> _Input for this task_
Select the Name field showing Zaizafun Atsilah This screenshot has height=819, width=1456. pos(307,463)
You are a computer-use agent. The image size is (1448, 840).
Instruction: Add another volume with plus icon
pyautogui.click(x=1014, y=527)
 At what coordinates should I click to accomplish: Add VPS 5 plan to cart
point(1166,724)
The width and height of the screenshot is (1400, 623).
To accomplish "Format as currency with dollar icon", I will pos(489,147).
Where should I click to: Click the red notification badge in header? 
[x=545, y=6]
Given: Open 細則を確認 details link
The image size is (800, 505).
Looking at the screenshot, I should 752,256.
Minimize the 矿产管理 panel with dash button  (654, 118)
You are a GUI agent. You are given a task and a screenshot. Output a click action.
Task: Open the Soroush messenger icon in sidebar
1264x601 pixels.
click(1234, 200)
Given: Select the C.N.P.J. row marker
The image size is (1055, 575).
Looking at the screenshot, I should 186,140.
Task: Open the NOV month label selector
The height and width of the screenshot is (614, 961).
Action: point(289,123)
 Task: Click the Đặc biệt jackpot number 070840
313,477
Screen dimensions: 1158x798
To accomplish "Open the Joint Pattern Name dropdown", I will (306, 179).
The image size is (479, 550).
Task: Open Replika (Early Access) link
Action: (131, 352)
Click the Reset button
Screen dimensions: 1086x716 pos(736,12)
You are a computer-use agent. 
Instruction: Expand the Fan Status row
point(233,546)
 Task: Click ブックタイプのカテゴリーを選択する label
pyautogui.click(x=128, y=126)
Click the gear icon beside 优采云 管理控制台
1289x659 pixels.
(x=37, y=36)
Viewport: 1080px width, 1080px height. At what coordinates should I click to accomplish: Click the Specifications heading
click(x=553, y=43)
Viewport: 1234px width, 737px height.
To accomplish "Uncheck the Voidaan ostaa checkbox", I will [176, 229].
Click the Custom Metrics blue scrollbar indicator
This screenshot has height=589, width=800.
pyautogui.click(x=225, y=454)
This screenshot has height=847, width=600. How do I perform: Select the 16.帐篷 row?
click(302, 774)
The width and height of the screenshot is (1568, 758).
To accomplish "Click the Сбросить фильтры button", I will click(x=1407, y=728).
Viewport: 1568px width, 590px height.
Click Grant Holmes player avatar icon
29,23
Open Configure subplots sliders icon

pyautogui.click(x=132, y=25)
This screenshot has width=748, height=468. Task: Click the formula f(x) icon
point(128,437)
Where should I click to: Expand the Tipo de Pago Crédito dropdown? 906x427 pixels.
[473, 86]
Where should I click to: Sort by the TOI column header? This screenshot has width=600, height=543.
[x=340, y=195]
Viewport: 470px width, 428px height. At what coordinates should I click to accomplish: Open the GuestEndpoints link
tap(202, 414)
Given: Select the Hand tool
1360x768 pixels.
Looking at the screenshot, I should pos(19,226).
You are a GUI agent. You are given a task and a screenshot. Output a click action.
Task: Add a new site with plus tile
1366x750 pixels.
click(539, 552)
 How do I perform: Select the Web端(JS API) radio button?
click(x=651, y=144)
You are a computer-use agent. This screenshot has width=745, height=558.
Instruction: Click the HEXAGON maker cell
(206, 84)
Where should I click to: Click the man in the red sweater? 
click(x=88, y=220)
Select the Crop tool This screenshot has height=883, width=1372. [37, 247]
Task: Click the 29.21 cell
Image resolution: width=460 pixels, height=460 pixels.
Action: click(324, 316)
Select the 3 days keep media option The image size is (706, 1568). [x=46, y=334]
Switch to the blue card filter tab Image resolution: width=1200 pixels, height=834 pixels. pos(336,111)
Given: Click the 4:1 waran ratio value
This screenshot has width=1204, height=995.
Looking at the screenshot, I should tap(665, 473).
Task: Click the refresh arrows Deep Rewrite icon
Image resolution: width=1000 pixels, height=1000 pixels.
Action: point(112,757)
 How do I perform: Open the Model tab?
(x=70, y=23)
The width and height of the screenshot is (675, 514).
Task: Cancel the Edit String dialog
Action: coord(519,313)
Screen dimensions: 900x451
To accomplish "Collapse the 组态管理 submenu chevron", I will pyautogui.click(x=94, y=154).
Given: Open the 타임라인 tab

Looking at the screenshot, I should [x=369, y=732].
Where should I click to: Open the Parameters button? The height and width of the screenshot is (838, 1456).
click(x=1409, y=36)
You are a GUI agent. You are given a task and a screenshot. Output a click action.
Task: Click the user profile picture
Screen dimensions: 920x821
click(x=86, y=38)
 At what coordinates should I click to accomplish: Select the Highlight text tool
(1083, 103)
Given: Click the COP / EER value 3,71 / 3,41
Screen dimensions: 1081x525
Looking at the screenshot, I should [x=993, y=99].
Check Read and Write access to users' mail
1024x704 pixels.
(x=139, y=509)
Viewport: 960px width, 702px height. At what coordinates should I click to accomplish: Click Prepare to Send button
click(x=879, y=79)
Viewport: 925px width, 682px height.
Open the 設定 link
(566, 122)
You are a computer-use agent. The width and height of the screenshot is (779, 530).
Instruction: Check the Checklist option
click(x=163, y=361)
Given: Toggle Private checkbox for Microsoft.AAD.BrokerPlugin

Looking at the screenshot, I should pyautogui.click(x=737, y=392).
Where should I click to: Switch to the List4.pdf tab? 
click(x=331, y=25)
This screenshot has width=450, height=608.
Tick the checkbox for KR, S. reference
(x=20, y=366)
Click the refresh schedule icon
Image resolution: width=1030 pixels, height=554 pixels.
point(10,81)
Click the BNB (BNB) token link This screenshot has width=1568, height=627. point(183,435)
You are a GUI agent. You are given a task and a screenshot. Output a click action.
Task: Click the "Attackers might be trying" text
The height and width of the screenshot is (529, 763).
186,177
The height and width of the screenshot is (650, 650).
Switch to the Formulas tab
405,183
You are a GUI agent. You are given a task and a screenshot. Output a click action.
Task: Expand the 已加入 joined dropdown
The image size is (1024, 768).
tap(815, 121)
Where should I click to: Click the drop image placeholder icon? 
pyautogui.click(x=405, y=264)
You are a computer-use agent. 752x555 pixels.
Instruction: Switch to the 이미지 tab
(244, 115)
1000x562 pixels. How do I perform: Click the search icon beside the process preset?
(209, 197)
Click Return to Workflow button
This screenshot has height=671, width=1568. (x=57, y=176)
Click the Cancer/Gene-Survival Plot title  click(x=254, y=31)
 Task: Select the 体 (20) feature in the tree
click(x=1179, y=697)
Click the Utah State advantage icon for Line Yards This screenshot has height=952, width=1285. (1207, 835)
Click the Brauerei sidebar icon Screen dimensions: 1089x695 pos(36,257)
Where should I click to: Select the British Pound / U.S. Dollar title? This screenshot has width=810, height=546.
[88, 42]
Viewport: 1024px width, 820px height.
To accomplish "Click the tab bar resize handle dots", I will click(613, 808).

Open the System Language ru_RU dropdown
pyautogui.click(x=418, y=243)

> _Task brief_
The answer must be every line of the entries that includes the word "value".

> _Output_
Given: Click the 4:1 waran ratio value
Given: Click the COP / EER value 3,71 / 3,41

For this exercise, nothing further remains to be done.